George Orwell, 1984 romanındaki kahramanların kendi aralarında geçen konuşmalar bugünkü durumumuzun önceden planlanmış olma ihtimalini güçlendirmektedir:

‘’Yeni bir sözlük hazırlanacaktır. Bu sözlükte kullanılan kelime sayıları azaltılacaktır. Yani aynı anlama gelen üç dört tane sözcük olmayacak onlar tek sözcüğe düşürülecek. İçlerinden biri:

-Neden böyle bir şey yapacağız, diye sorar. Diğeri:

-Kelimeler ikiye, bir gün gelecek bir kelimeye düşürülecek. Sonra o kelimeyi de kaldıracağız. Çünkü insanlar kelimelerle düşünür. Kelime gittiği zaman düşünce gider işte o zaman biz düşüneceğiz, onlar yapacaklar’’

Şimdiki gençlerimiz kelimenin bire düşürüldüğü aşamaya gelmiştir. Yarı Türkçe yarı yabancı, Türkçenin mantığına aykırı bir dille konuşmaktadır. İngilizce yazılı tişört giyip, Amerikan yemekleri yemektedir. En son ayakkabı için krize girip annesine şiddet uygulayan gençte gördüğümüz gibi gençlerimiz kendini hipnotize eden tüketim kültürünün etkisi altına girmiştir.Sürekliliği olmayan bir düşünce yapıları, anlık beğenileri, anlık istekleri duygu ve düşünce yapılarını etkilemektedir. Bu sebeple hızlı karar veriyor, hızlı yaşıyor, hızlı tüketiyor ve sonra hatırlamıyorlar.
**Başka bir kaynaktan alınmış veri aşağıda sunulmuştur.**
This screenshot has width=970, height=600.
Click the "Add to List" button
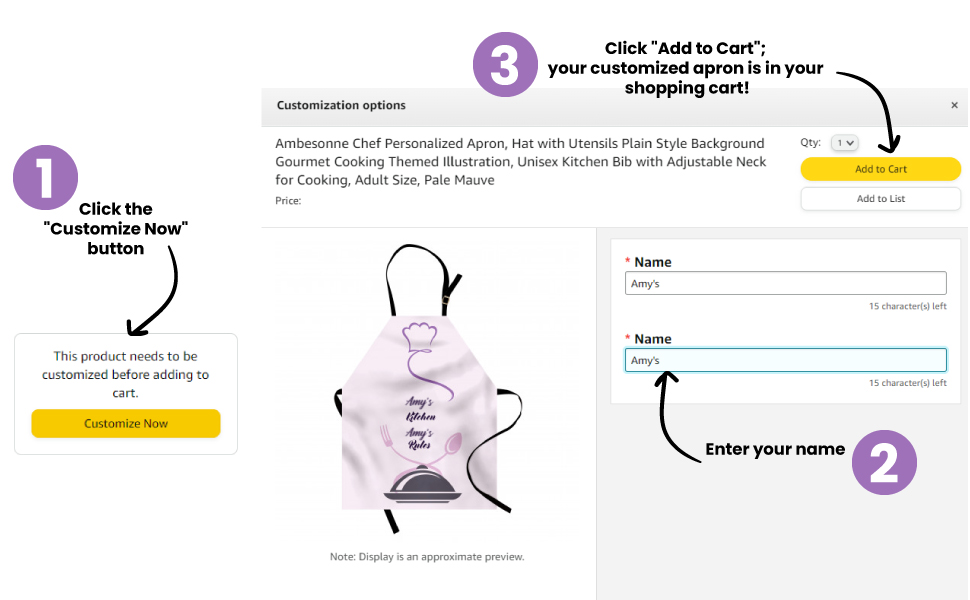pyautogui.click(x=880, y=199)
İşin en kötü yanı ise insani değerlere önem vermeyen, insanı tek tipleştiren bu yok oluşa kimsenin karşı olmaması. Dünya bir huzursuzluğa doğru gitmektedir. Her şey şiddetli bir şekilde değersizleştirilmektedir.Kendini topluma karşı sorumlu hissedenlerin bu mecralarda daha aktif olması gerekmektedir. Reklamını iyi yapabilirsek, iyi gösterebilirsek bugün popüler hale getiremeyeceğimiz hiçbir değer ve olgu yoktur.